Editors' note: Updated June 3, 2010
I've written articles in the past explaining various TV technologies, including the differences between 720p and 1080p and 120Hz and 240Hz LCD TVs. But with Samsung, LG, Sony, and other manufacturers pushing so-called LED TVs these days, it's high time that I--with an assist from our resident video guru, David Katzmaier--sort through all the marketing mumbo jumbo and provide some insight into just what an LED TV is. Here goes.
1. An LED TV is not a new kind of TV.
I appreciate a good marketing ploy as much as the next guy, but an LED TV is just an LCD TV that's backlit with light-emitting diodes (LEDs) instead of standard cold-cathode fluorescent lights (or CCFLs). And though they became well-known last year with Samsung's ultrathin models, LED-backlit LCDs have been on mainstream store shelves since 2007, when Samsung's LN-T4681F debuted.
Unlike plasma and OLED, which are emissive technologies where each pixel is its own discrete light source, LCD is a transmissive technology where each pixel has to be illuminated from behind, or backlit.
2.There are two LED backlight configurations
Initially, LED-based displays like the Samung LN-T4681F were backlit by what's referred to as a "full array" of LEDs behind the LCD, across the back of the panel--just like a standard CCFL backlight. But to create even thinner TVs, engineers needed to eliminate that extra layer of LEDs and move it to the sides of the display. With this form of backlighting, the LEDs are affixed to all four sides of the TV and light is projected inward to the middle of the TV via "lightguides." These types of TVs are commonly referred to as "edge-lit" LED-based LCDs, and are by far the most common available today.
3. Each configuration may also offer "local dimming."
All current LED-based LCDs with rear-placed, full-array LED backlighting--except the Sharp LC-LE700UN series from 2009--feature a technology called "local dimming." With local dimming, portions of the backlight can be dimmed or brightened independently when different areas of the picture get darker or brighter. For example, the LEDs behind the words in a credit sequence can illuminate while the ones behind the black background remain dim.

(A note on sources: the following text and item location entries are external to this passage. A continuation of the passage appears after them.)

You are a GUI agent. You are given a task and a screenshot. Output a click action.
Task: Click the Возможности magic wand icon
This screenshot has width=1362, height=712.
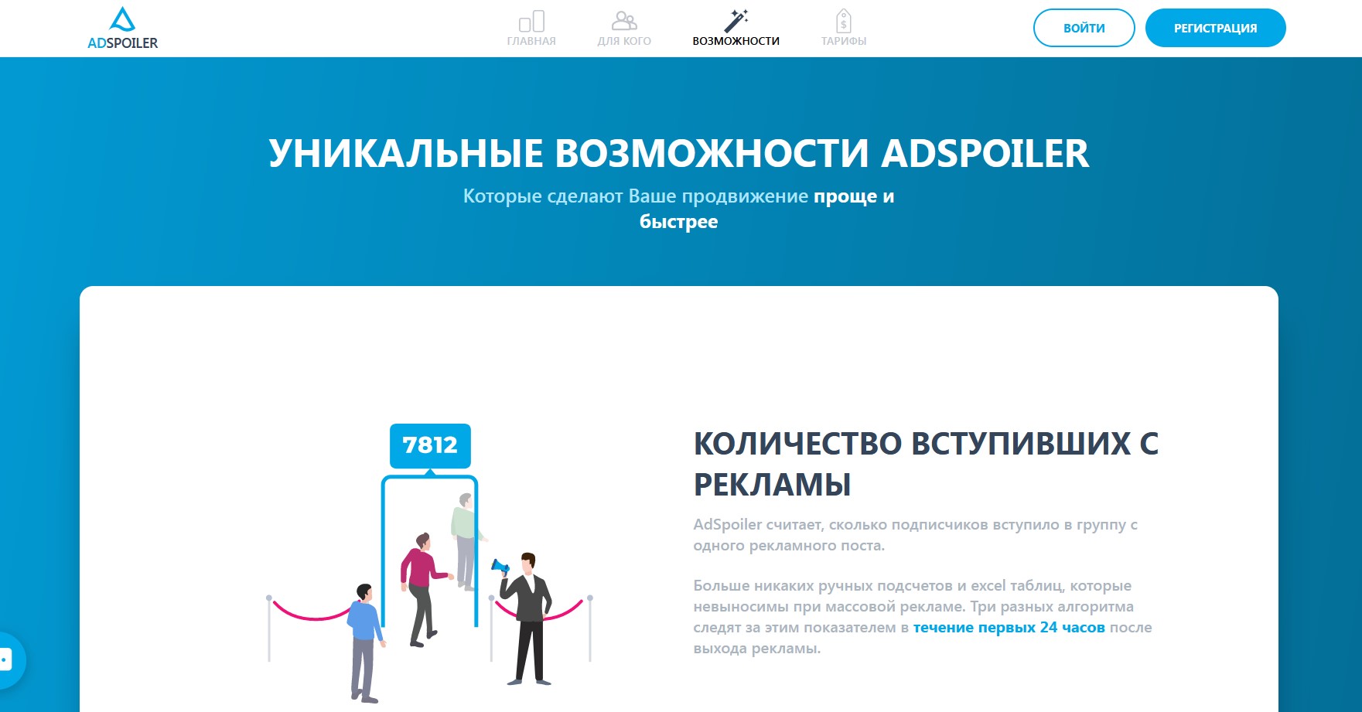[x=736, y=21]
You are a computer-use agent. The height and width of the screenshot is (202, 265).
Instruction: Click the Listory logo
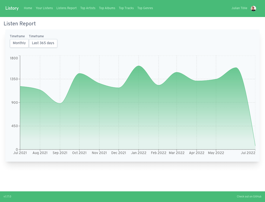(x=12, y=8)
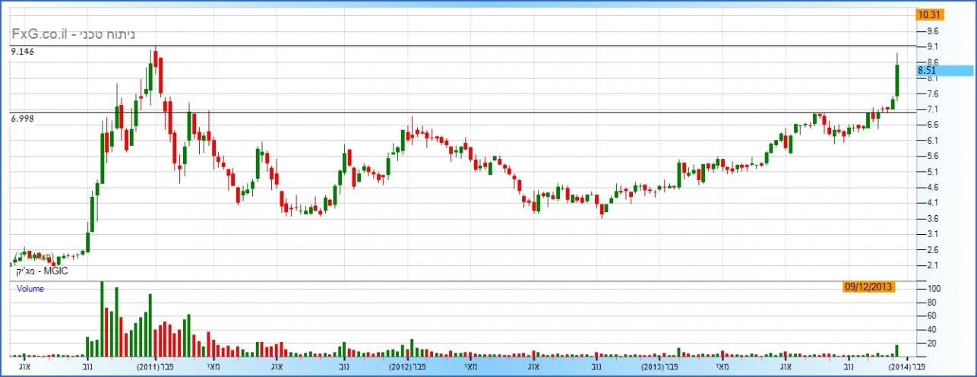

Being able to dim portions of the screen helps reduce the amount of light that leaks through to darkened pixels, and the end result is blacks that appear darker and more realistic. Since black levels are crucial to contrast ratio, the deeper the blacks, the more the picture--and colors--appear to pop. Also, the image as a whole will seem crisper. A couple of examples of local dimming done right are Samsung's UNB8500 series and LG's LH8500 series--respectively the best and second-best LCDs we've ever tested.